Antibiotic prophylaxis actually began during surgery. Irrigation of the site occurred throughout the surgery, using sterile water and a strong antibiotic. The surgeon described the process as a big Waterpik spraying away where they were working.

I began oral warfarin at 4 PM on knee-day. I assumed that an anti-coagulant therapy was also used during surgery, but have no verification of that.

The epidural catheter and Foley catheter remained in place, as did the wound drain. Fentanyl was available through the epidural, 3 doses per hour available through the button. I could feel the coolness of the ambient temperature fluid move through the epidural catheter as it crossed my shoulder and traveled under an adhesive pad (about 9 x 12”, apparently covering the entirety of my back from shoulder to lumbar region). By the time the cool fluid bolus got from my shoulder to the middle of my back, it had warmed to body temperature, and I could no longer feel it, nor could I feel it as it entered the epidural space. Time from pushing the button to being able to notice the effect (pain relief) was only a few minutes, and for the first few days post-surgery, this was much needed.

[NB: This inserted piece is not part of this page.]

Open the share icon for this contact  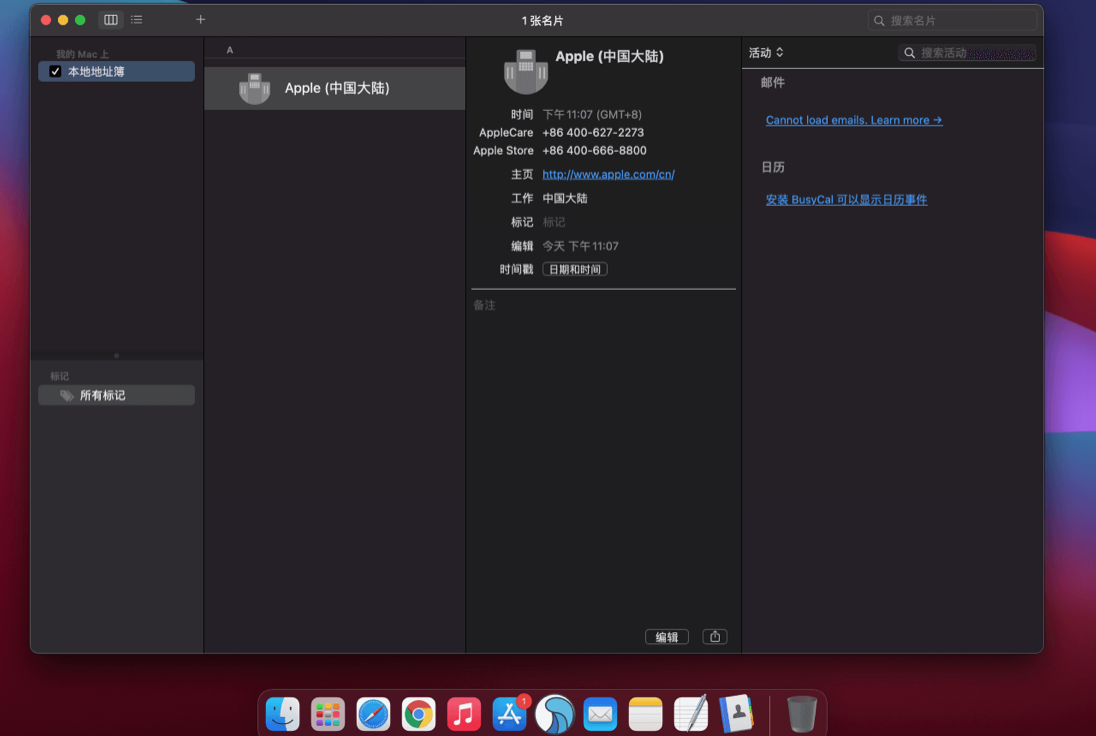(714, 636)
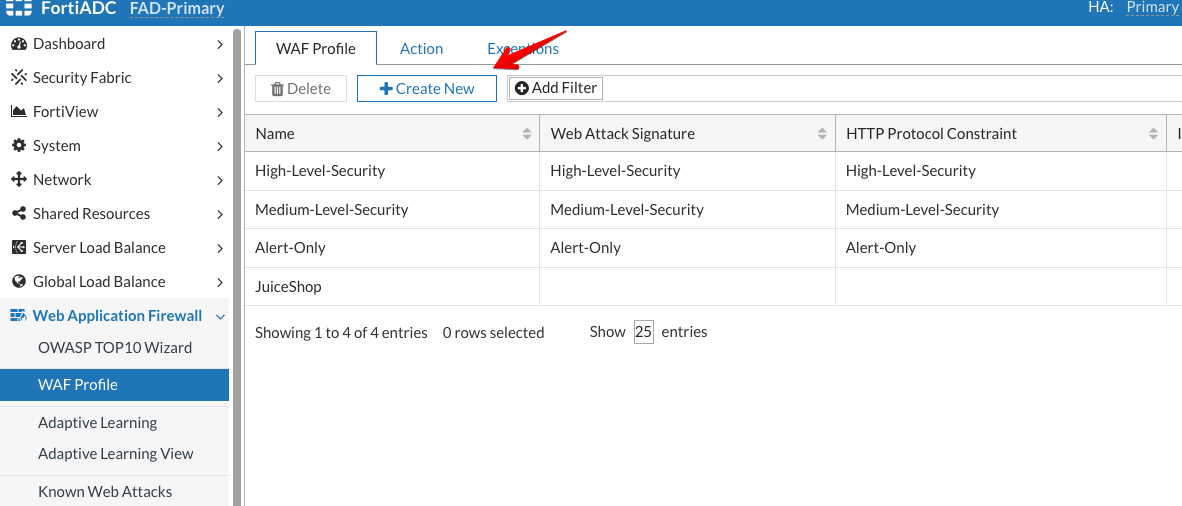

Hospitals at night are noisy. I brought along a cheap battery-powered radio with decent stereo headphones, and found this to be a sanity-saver during the nights. The room TV had a audio jack that also fit my headphones, so I could watch CNN all night long, if I wanted. Or, I could listen to the radio, and blank out the hallway noise very effectively.

Note re inflatable boots:

These are pneumatic compress-and-release cuffs that cover from ankle to knee, both legs. These provide good immobilization as well as prevent embolisms. However, they are plastic, and for me were annoyingly hot and sweaty, even with the TED stocking in between. Also, please be aware that if these are not properly placed on your leg, the compression will hurt a lot. There should be no additional pain when these are properly inflated. [I found this out when I removed them on my own to go to the bathroom, and put them on improperly by myself when I got back to the bed ...]

Note re puls-ox monitors:
These have controllable alarms. When I fell asleep, my blood O2 tended to fall just under the alarm trigger. So I would fall asleep; the alarm would go off and wake me up; I’d take a couple of deep breathes; the alarm would shut off, etc. This went on all night long. Finally, one of the night shift nurses said “Let’s just turn the volume down so you can sleep.” Bliss. You should realize that the alarm is connected to a monitoring station at the nurse’s desk, regardless of whether the volume on the local alarm is on.